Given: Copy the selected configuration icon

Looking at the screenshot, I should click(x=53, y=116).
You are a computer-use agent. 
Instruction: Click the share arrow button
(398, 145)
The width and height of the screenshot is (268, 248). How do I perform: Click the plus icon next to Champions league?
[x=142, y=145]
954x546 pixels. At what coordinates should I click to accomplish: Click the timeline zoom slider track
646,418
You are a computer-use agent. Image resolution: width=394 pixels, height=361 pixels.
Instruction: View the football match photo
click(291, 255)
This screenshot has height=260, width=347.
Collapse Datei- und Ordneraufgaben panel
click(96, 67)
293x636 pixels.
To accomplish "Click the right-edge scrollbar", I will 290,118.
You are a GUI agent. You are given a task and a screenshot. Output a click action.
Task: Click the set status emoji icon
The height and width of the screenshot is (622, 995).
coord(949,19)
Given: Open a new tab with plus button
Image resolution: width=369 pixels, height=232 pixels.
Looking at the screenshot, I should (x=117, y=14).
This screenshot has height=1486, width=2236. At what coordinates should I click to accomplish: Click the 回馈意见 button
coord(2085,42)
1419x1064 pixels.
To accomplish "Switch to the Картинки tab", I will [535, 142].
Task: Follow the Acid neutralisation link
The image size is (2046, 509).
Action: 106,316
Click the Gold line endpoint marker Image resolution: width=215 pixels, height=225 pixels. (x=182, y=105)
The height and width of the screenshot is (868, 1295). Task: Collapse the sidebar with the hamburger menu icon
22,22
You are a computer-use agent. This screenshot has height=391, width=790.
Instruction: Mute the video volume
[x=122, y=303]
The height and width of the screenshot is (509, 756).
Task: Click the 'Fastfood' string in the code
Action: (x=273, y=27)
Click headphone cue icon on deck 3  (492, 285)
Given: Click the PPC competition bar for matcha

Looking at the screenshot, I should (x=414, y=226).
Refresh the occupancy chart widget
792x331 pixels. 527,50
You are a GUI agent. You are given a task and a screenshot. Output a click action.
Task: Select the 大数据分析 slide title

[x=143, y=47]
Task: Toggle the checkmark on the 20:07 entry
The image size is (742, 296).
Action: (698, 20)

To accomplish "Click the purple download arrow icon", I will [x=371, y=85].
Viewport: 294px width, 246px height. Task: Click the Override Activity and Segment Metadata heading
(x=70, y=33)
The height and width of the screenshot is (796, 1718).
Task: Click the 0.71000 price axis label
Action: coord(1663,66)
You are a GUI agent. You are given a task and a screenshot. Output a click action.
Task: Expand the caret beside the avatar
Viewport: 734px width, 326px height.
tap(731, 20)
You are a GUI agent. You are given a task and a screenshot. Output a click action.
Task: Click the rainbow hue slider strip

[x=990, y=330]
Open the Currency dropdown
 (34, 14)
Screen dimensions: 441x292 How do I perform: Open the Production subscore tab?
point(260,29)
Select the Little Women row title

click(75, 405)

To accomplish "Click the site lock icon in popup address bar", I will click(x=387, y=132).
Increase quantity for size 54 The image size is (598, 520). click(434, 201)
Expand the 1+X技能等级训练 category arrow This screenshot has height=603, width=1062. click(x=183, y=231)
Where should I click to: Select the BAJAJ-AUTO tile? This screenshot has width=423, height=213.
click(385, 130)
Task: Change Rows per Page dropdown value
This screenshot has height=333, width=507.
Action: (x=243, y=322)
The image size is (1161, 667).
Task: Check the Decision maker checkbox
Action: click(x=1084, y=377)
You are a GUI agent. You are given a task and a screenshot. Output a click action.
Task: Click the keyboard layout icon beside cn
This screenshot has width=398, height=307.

■ Problem requirements:
Rewrite all of the records above, changing every "computer-use agent" to "desktop assistant" and leaving everything else untouched.

■ The answer:
Given: Copy the selected configuration icon

Looking at the screenshot, I should click(x=53, y=116).
You are a desktop assistant. 
Instruction: Click the share arrow button
(398, 145)
The width and height of the screenshot is (268, 248). How do I perform: Click the plus icon next to Champions league?
[x=142, y=145]
954x546 pixels. At what coordinates should I click to accomplish: Click the timeline zoom slider track
646,418
You are a desktop assistant. Image resolution: width=394 pixels, height=361 pixels.
Instruction: View the football match photo
click(291, 255)
This screenshot has height=260, width=347.
Collapse Datei- und Ordneraufgaben panel
click(96, 67)
293x636 pixels.
To accomplish "Click the right-edge scrollbar", I will 290,118.
You are a GUI agent. You are given a task and a screenshot. Output a click action.
Task: Click the set status emoji icon
The height and width of the screenshot is (622, 995).
coord(949,19)
Given: Open a new tab with plus button
Image resolution: width=369 pixels, height=232 pixels.
Looking at the screenshot, I should (x=117, y=14).
This screenshot has height=1486, width=2236. At what coordinates should I click to accomplish: Click the 回馈意见 button
coord(2085,42)
1419x1064 pixels.
To accomplish "Switch to the Картинки tab", I will [535, 142].
Task: Follow the Acid neutralisation link
The image size is (2046, 509).
Action: 106,316
Click the Gold line endpoint marker Image resolution: width=215 pixels, height=225 pixels. (x=182, y=105)
The height and width of the screenshot is (868, 1295). Task: Collapse the sidebar with the hamburger menu icon
22,22
You are a desktop assistant. This screenshot has height=391, width=790.
Instruction: Mute the video volume
[x=122, y=303]
The height and width of the screenshot is (509, 756).
Task: Click the 'Fastfood' string in the code
Action: (x=273, y=27)
Click headphone cue icon on deck 3  (492, 285)
Given: Click the PPC competition bar for matcha

Looking at the screenshot, I should (x=414, y=226).
Refresh the occupancy chart widget
792x331 pixels. 527,50
You are a GUI agent. You are given a task and a screenshot. Output a click action.
Task: Select the 大数据分析 slide title

[x=143, y=47]
Task: Toggle the checkmark on the 20:07 entry
The image size is (742, 296).
Action: (698, 20)

To accomplish "Click the purple download arrow icon", I will [x=371, y=85].
Viewport: 294px width, 246px height. Task: Click the Override Activity and Segment Metadata heading
(x=70, y=33)
The height and width of the screenshot is (796, 1718).
Task: Click the 0.71000 price axis label
Action: coord(1663,66)
You are a GUI agent. You are given a task and a screenshot. Output a click action.
Task: Expand the caret beside the avatar
Viewport: 734px width, 326px height.
tap(731, 20)
You are a GUI agent. You are given a task and a screenshot. Output a click action.
Task: Click the rainbow hue slider strip

[x=990, y=330]
Open the Currency dropdown
 (34, 14)
Screen dimensions: 441x292 How do I perform: Open the Production subscore tab?
point(260,29)
Select the Little Women row title

click(75, 405)

To accomplish "Click the site lock icon in popup address bar", I will click(x=387, y=132).
Increase quantity for size 54 The image size is (598, 520). click(434, 201)
Expand the 1+X技能等级训练 category arrow This screenshot has height=603, width=1062. click(x=183, y=231)
Where should I click to: Select the BAJAJ-AUTO tile? This screenshot has width=423, height=213.
click(385, 130)
Task: Change Rows per Page dropdown value
This screenshot has height=333, width=507.
Action: (x=243, y=322)
The image size is (1161, 667).
Task: Check the Decision maker checkbox
Action: click(x=1084, y=377)
You are a GUI agent. You are given a task and a screenshot. Output a click action.
Task: Click the keyboard layout icon beside cn
This screenshot has width=398, height=307.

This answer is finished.